Assuming you want to keep order, time, speaker information and allow for some relatively dynamic orders (flexible number of speakers, same speaker is allowed to speak in two timestamps or more in a row):
import re
text = "[0:00:00] spk1 : Hi how are you [0:00:02] spk2 : I am good, need help on my phone. [0:00:10] spk1 : sure, let me know the issue"
conversation_dict_list = []
# iterate over tokens split by whitespaces
for token in text.split():
# timestamp: add new dict to list, add time and empty speaker and empty text
if re.fullmatch("\[\d+:\d\d:\d\d\]", token):
conversation_dict_list.append({"time": token[1:-1], "speaker": None, "text": ""})
# speaker: fill speaker field
elif re.fullmatch("spk\d+", token):
conversation_dict_list[-1]["speaker"] = token
# text: keep concatenating to text field (plus whitespace)
else:
conversation_dict_list[-1]["text"] += " " + token
# remove leading " : " from each text
conversation_dict_list = [{k_:(v_ if k_ != "text" else v_[3:]) for k_,v_ in d.items()} for d in conversation_dict_list]

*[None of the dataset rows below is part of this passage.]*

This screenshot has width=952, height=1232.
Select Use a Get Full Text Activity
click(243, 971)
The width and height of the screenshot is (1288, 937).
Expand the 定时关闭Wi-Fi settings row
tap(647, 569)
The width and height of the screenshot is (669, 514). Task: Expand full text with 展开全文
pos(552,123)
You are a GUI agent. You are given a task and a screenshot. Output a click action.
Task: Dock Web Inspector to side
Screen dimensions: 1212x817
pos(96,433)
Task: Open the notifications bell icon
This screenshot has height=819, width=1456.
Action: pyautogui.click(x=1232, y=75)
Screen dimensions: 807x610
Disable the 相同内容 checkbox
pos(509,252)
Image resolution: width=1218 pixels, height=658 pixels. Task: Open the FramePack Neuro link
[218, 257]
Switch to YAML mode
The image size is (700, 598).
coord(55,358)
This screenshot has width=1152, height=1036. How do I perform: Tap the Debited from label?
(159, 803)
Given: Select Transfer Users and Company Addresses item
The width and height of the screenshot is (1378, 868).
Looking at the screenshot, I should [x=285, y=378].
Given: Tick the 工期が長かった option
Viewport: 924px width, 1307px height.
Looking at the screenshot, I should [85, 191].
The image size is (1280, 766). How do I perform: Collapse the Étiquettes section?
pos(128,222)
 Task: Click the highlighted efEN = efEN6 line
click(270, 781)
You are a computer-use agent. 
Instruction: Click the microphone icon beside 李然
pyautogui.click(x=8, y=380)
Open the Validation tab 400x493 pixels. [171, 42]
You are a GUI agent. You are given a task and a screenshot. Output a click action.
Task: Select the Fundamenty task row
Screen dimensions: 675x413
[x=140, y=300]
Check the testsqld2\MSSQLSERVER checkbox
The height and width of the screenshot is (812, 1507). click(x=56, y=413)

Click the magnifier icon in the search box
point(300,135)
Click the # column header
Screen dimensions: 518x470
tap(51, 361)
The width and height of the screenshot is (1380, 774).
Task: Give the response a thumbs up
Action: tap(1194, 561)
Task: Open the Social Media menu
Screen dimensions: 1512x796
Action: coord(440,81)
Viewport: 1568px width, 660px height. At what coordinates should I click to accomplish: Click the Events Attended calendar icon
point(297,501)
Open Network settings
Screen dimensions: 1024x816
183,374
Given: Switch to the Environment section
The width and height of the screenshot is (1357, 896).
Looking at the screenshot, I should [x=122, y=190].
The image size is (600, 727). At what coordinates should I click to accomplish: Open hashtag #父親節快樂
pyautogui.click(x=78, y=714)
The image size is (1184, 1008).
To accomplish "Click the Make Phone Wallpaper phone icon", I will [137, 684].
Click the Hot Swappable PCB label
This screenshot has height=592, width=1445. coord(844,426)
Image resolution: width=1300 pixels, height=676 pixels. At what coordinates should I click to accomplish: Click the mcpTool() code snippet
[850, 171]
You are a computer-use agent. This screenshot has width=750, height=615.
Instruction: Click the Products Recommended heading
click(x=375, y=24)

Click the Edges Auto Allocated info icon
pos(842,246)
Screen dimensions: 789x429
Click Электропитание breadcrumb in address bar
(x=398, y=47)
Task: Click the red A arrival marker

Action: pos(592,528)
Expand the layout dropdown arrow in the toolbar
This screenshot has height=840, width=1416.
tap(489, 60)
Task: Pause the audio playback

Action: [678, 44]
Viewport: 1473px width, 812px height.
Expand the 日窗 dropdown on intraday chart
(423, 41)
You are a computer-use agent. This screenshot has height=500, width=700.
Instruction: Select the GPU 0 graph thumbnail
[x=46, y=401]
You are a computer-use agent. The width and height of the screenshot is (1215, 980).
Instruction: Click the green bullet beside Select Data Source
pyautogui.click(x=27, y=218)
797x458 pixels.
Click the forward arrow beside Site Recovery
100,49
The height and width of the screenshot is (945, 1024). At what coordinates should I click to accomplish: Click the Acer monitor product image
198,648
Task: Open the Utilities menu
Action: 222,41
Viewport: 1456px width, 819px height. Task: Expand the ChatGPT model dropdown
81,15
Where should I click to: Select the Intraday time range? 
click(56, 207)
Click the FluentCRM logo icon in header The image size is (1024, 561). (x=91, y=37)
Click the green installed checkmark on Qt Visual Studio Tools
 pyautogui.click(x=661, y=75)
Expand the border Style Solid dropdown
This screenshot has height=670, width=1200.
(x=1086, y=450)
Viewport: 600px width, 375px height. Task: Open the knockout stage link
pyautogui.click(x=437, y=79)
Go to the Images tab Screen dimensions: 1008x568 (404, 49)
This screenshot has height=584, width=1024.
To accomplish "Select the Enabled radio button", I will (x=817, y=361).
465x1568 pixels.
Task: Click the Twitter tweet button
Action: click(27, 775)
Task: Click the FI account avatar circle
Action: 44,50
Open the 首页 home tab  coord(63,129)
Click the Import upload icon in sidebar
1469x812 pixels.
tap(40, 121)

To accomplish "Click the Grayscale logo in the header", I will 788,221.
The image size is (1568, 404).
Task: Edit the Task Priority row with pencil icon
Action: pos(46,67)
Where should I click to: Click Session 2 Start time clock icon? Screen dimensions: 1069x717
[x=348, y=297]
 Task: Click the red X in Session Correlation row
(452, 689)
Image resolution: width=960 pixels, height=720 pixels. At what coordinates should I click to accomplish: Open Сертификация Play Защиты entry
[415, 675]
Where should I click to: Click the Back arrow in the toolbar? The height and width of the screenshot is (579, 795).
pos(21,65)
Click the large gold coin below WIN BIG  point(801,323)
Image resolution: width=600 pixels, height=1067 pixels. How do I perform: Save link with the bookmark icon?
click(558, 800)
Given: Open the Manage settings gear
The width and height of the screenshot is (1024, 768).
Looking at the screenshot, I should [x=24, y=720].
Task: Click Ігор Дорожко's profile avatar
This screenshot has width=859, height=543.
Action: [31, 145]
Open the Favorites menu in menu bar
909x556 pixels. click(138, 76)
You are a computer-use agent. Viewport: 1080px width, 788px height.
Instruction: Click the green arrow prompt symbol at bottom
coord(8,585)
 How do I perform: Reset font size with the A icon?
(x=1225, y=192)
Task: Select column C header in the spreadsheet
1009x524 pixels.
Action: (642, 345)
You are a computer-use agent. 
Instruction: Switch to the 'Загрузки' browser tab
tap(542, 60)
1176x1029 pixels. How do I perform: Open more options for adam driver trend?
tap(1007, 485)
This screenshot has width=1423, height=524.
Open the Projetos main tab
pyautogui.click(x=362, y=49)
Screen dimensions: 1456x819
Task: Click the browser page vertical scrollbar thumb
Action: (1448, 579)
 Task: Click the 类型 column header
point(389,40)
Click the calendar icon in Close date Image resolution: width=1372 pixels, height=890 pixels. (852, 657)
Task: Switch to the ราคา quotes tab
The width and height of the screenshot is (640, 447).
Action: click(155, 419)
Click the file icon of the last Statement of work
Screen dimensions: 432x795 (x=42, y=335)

print(conversation_dict_list)
Which returns:
> [{'time': '0:00:00', 'speaker': 'spk1', 'text': 'Hi how are you'}, {'time': '0:00:02', 'speaker': 'spk2', 'text': 'I am good, need help on my phone.'}, {'time': '0:00:10', 'speaker': 'spk1', 'text': 'sure, let me know the issue'}]
Obviously this will only work if you always have the exact pattern [h:mm:ss] spkX
because if you have e.g. multiple speakers within the same timestamp the speaker would be overwritten with the last one.